If that's your crowning achievement, your butt should be sweating right about now.
Bergevin is the king of mediocrity. His ability to build a roster that looks juuuuust formidable enough on paper to squeak into the playoffs each year is honestly remarkable - the dream of an owner whose margins live or die on two home games of post-season revenue.
A decade into his tenure and the needle has barely moved. The Canadiens are 4-12-2 at the moment. They're still incapable of scoring goals, still pressed up against the cap's ceiling, and still allergic to drafting and developing their own talent.
That is a staggering failure in roster constructing, one that demonstrates Bergevin's inability to identify young talent, and, in the event that he does, willingness to flippantly deal it away in pursuit of a contention window that never truly opens.
If Bergevin hasn't built a contender by now, why would you believe he'll ever do it?
1. Jim Benning, Vancouver
Jim Benning is not on the hot seat. Jim Benning is sitting in the flames.
Listen, I could sit here and write a well constructed argument for why Benning is not only worthy of the hot seat, but should be considered the worst active general manager in the NHL, And I'm sure my editor would love that. He might even give me a crisp high five, which would make my day. But that would be a fruitless endeavour.

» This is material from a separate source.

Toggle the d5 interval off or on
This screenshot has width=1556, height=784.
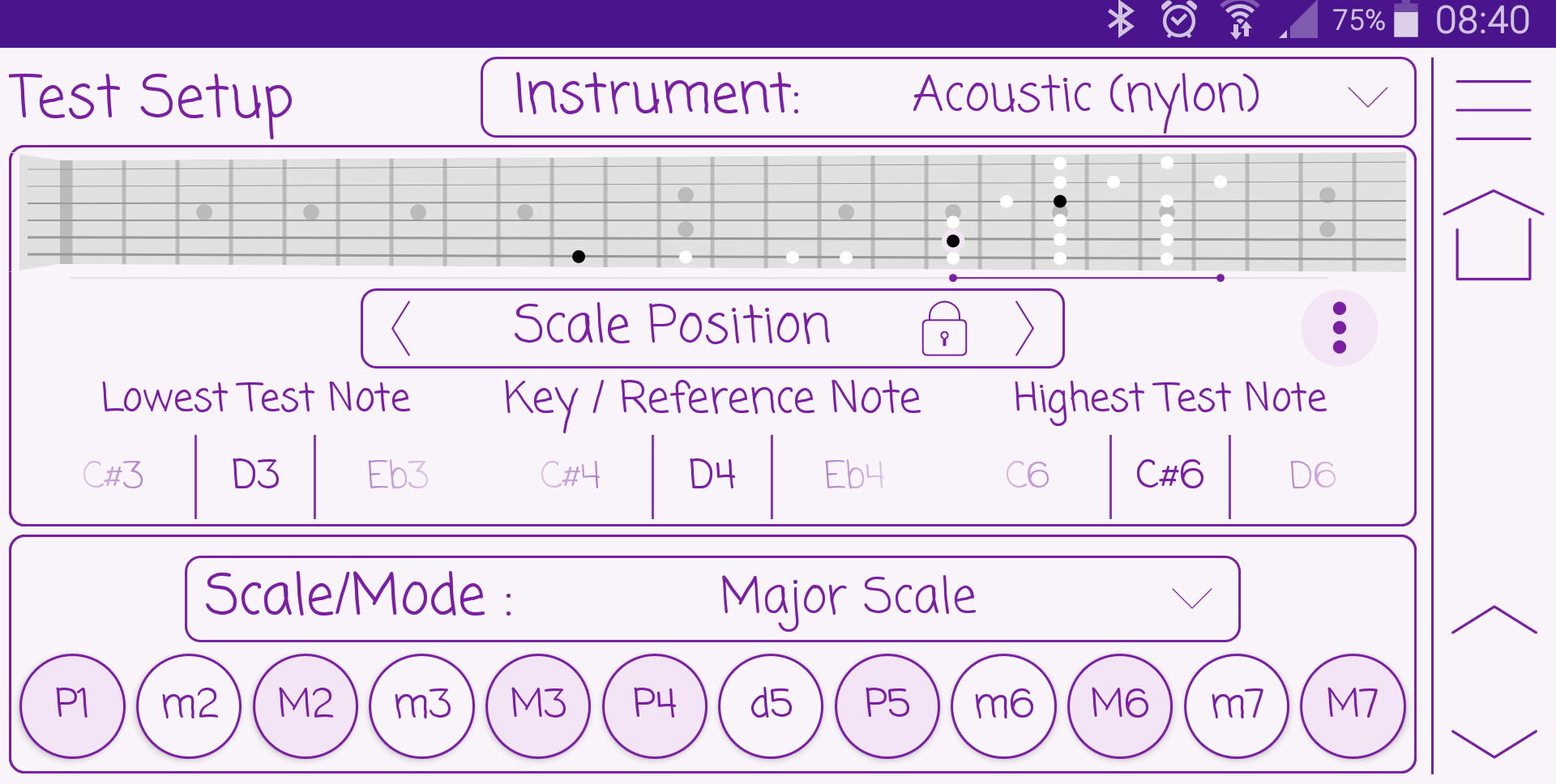pos(771,705)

No, I'm simply going to let Benning's transactions speak for themselves.
- Louis Eriksson for six years at $6 million per
- Tyler Myers for five years at $6 million per
- Brandon Sutter for five years at $4.375 million per
- Erik Gudbransson for three years at $4 million per
- Luca Sbisa for three years at $3.6 million per
- Jay Beagle for four years at $3 million per
- Derek Dorsett for four years at $2.65 million per
And that's just the tip of the iceberg, baby.

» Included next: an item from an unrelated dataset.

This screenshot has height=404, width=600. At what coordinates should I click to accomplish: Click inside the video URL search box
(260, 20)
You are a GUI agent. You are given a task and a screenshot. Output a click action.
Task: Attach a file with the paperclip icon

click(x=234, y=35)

No one is better at throwing ludicrous sums of money at replacement-level players than Jim Benning. Not a single name on that list deserves the money that Benning paid them, and not a single one deserves the term they were given, either.
In the cap era, NHL rosters are built largely through the erosion of the middle class. Superstars rake in the big bucks while the rest of the lineup gets filled out by role players on deals either near or at the league minimum, or rookies on ELCs.
Not Benning, though. No, the guy is so insistent on keeping that middle-class player alive that he's willing to bid against himself for their services, thereby plunging the Canucks into a cap hell from which they can never escape.
Even when Benning did manage to dig his way out of the rubble and shed $12 million in salary by sending Eriksson, Beagle, and Antoine Roussel (another awful contact) to Arizona this off-season, he miraculously shot himself in the foot in the process by taking on a rapidly declining Oliver Ekman-Larsson whose deal will not expire until 2027.
Canucks fans deserve better. Hockey fans deserve better. Heck, Elias Petersson and Quinn Hughes' - whose primes are being wasted thanks to Benning's repeated incompetence in building a competitive team - deserve better.